25 years Greenwheels: Sharing a car instead of owning it
September 15, 2020
Greenwheels was founded in the Netherlands 25 years ago. The car sharing company is now the market leader there and is also operating profitably in Germany. But what are the reasons for this success in the highly competitive car sharing market? An overview.
Students have a lot of time – that's common knowledge. At least if we believe the conventional wisdom. But a lot of time is often a useful breeding ground for the best ideas. The fact that the two founders of Greenwheels, Gijs van Lookeren Campagne and Jan Borghuis, made fruitful use of their student days in the early 1990s is evident to this day. They asked themselves the following question: what if not everyone owned a car, but instead people shared its use and therefore its costs too? Because one thing was clear enough even back then: cars take up a lot of space and their fixed costs are high, especially in cramped cities. Although the climate debate was not as prevalent then as it is today and the level of individual private transport was lower, the founders had a feel for future forms of mobility. On 21 June 1995, i.e. around 25 years ago, the time had come and the first Greenwheels vehicle was ready for rental on the streets of Rotterdam. Today, the company is the largest car sharing provider in the Netherlands with a fleet totaling 2,700 vehicles. In Germany the company maintains a fleet of 750 vehicles. And in the meantime, what was then a small niche business has since grown into a worldwide industry.

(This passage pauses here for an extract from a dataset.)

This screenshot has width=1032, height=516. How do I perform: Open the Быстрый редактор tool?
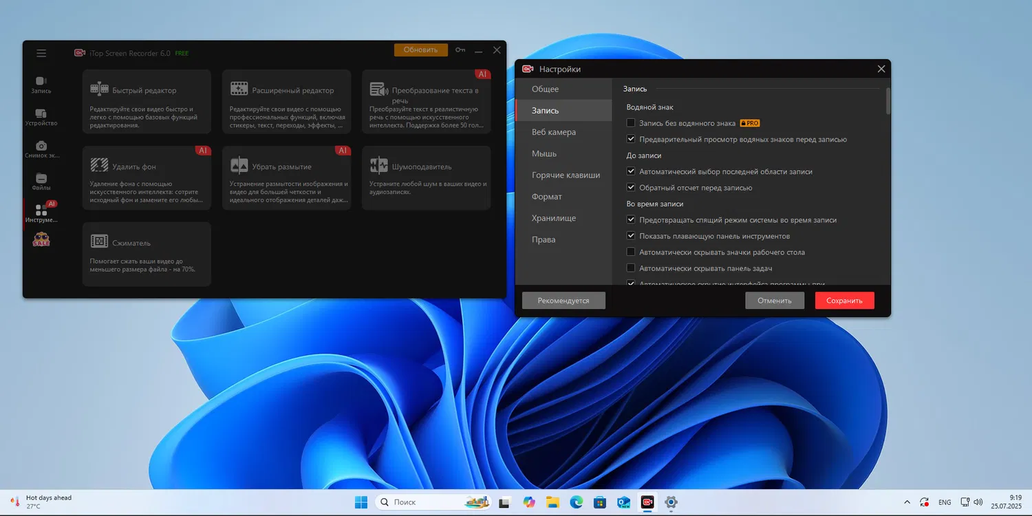point(147,101)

Clever business model meets good cooperation partners
In addition to the user culture that prevails nowadays, especially in the Netherlands, the sustained growth of Greenwheels also rests on its consistent focus on customer needs and effective integration within the transport policy concepts of the cities. As far as the latter is concerned, there are three essential criteria that play a role in every success. Firstly, there has to be an urban environment with as high a population density as possible. Secondly, the local public transport provider must be open to cooperation and have a well-developed route network. And thirdly, the basic principle of "car sharing" should already be familiar to the inhabitants. As Gronstedt points out, "It is particularly essential that people accept the idea of car sharing and know how it works. We aren't selling milk, but a product that still has to be explained."
Greenwheels differs from other automaker-affiliated providers in that the cars are location-based and reserved digitally. The available cars are scattered throughout the city in reserved parking spaces. That is where the cars are picked up and later re-parked after a trip. Users have to sign up for a subscription beforehand. A deposit is paid, and a fee is charged for the actual use of the car. The customer reserves a car at a specific pick-up location for a selected period via app or the website.
Greenwheels basically sees itself as a complement to the bus and train and not as their competitor. The station-based model (whereby cars are picked up and dropped off at specific car sharing stations) shows its strengths as a solution for precisely this purpose and can be optimally integrated into the local public transport system. This is because its users are not spontaneous one-way drivers who need to get quickly from A to B. Accordingly, the tariffs are geared towards round trips that can be planned in advance and with which longer family visits, for example, can also be arranged. First by bike, then public transport, then car sharing, and back again – that is how an ideal type of car use might look like. Free-floating setups, which allow the car to be dropped off again at any place within a defined urban area, hardly appeal to Greenwheels customers. Gronstedt explains: "Car sharing on a free-floating basis and a station-based car sharing system only have the name in common. Essentially, they are two completely different approaches." The general goal of Greenwheels, he adds, is to make cities more livable and to reduce the number of vehicles in the cities to that end. This was also confirmed by a survey among 800 users, according to which a station-based car-sharing vehicle replaces on average eleven owned vehicles. But that's not all. The space problem in the cities can also be solved with such a mobility solution: for example, Greenwheels users apparently saved 224,000 m2 of urban parking space – an area equivalent to around 51 soccer fields.